17. Ingredients of Section 138 of N.I. Act presupposes the existence of legally enforceable debt or liability. Unless cheque is issued in discharge of such debt or liability, no offence is made out even if the cheque is returned due to insufficiency of funds.
18. In the facts of the present case, it is apparent that revisionist personally did not have legally enforceable debt or liability towards the complainant/opposite party no. 2. He did not own the disputed shop. Facts of the complaint (Annexure No. 8) do not disclose ingredients of offence under Section138 of N.I. Act against the revisionist.

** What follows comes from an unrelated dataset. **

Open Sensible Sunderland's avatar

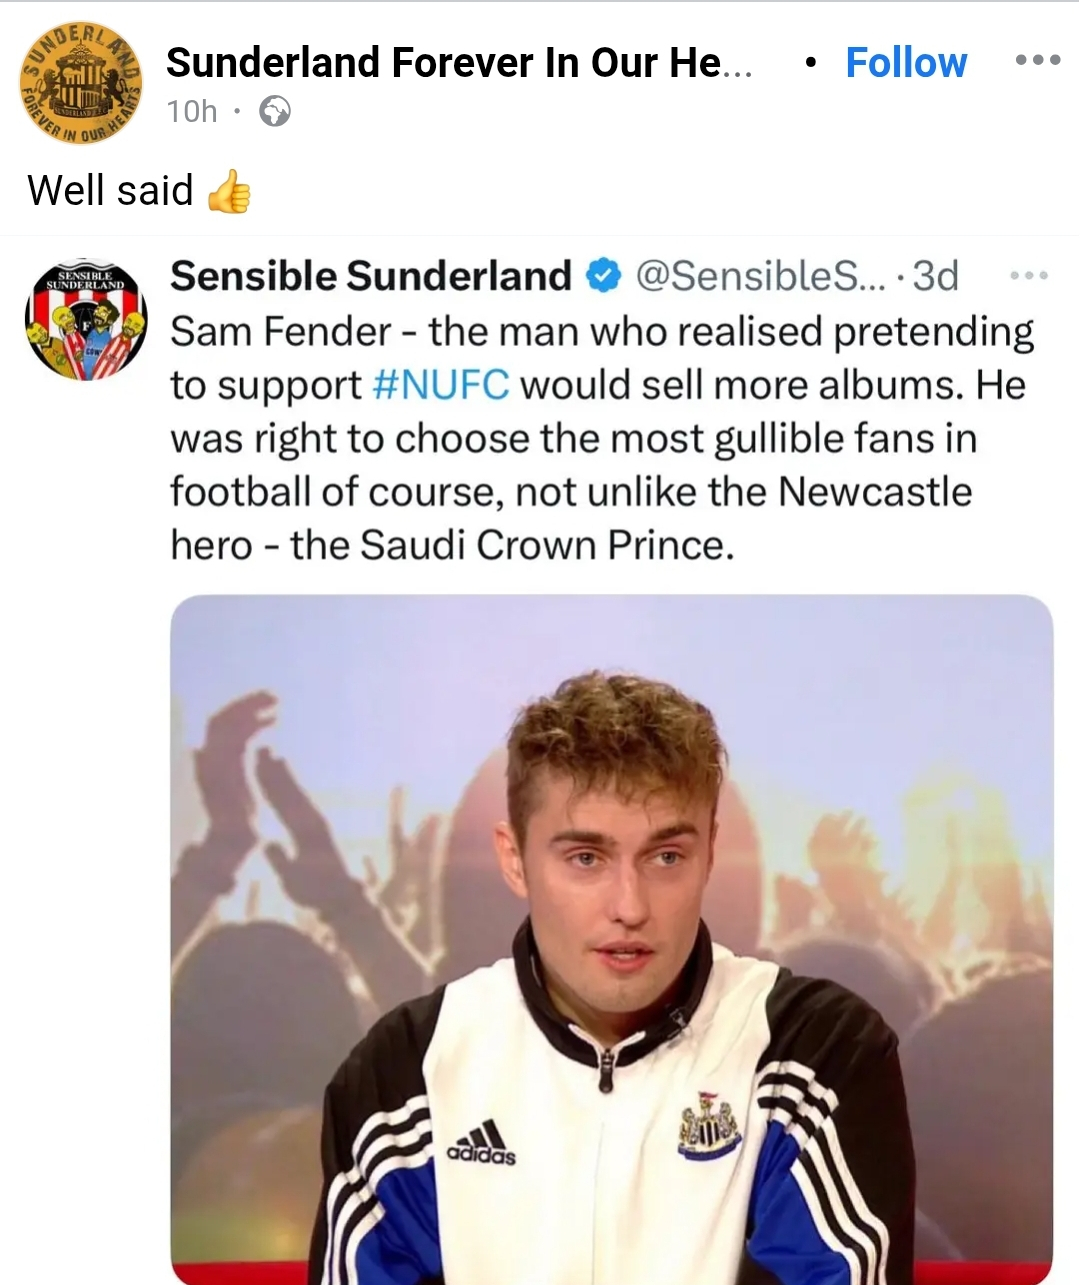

19. Learned Magistrate should have inquired from the complaint and the evidence both oral and documentary in support thereof and should have come to the conclusion as to whether prima facie case is made out to bring home the accused for the offence as alleged during the course of inquiry as mandated by Apex Court in Pepsi Foods Vs Special Judicial Magistrate, (1997) 8 JT (SC) 705, wherein the Apex Court has held as under:-
"Summoning of an accused in a criminal case is a serious matter. Criminal law cannot be set into motion as a matter of course. it is not that the complainant has to bring only two witnesses to support his allegations in the complaint to have the criminal law set into motion. The order of the magistrate summoning the accused must reflect that he has applied his mind to the facts of the case and the law applicable thereto. He has to examine the nature of allegations made in the complaint and the evidence both oral and documentary in support thereof and would that be sufficient for the complainant to succeed in bringing charge home to the accused. It is not that the Magistrate is a silent spectator at the time of recording of preliminary evidence before summoning of the accused. Magistrate has to carefully scrutinise the evidence brought on record and may even himself put questions to the complainant and his witnesses to elicit answers to find out the truthfulness of the allegations or otherwise and then examine if any offence is prima facie committed by all or any of the accused. "
20. Similarly, in M. N. Ojha Vs Alok Kumar Srivastava, AIR 2010 SC 201, Apex Court held as under:-
"The case on hand is a classic illustration of non application of mind by the learned Magistrate. The learned Magistrate did not scrutinize even the contents of the complaint, leave aside the material documents available on record. The learned Magistrate truly was a silent spectator at the time of recording of preliminary evidence before summoning the appellants."
21. Thus, in view of the aforesaid legal position, it is incumbent upon Magistrates to ensure that the judicial process should not be an instrument of needless harassment. In complaint cases no one is present to watch the interest of prospective accused at initial stage. Therefore, it is duty of the Magistrates to ensure precise and fair enquiry in order to arrive at reasonable conclusion. His energetic participation at initial stage is required in order to obviate or reduce false implications. Impugned order does not reflect required participation by the Magistrate before summoning the revisionist to face the trial for the offence under Section 138 of the N.I. Act.
22. In view of above, the criminal revision is allowed. The impugned order dated 26.10.2010 passed by learned Addl. Chief Judicial Magistrate Ist, Firozabad in Criminal Complaint Case No. 4251 of 2010 (Surendra Kumar Jain Vs Padam Gupta) under Section 138 of Negotiable Instruments Act 1881, P.S. Tundla, District Firozabad is hereby quashed.
Office is directed to send the copy of the order to learned court below within a fortnight.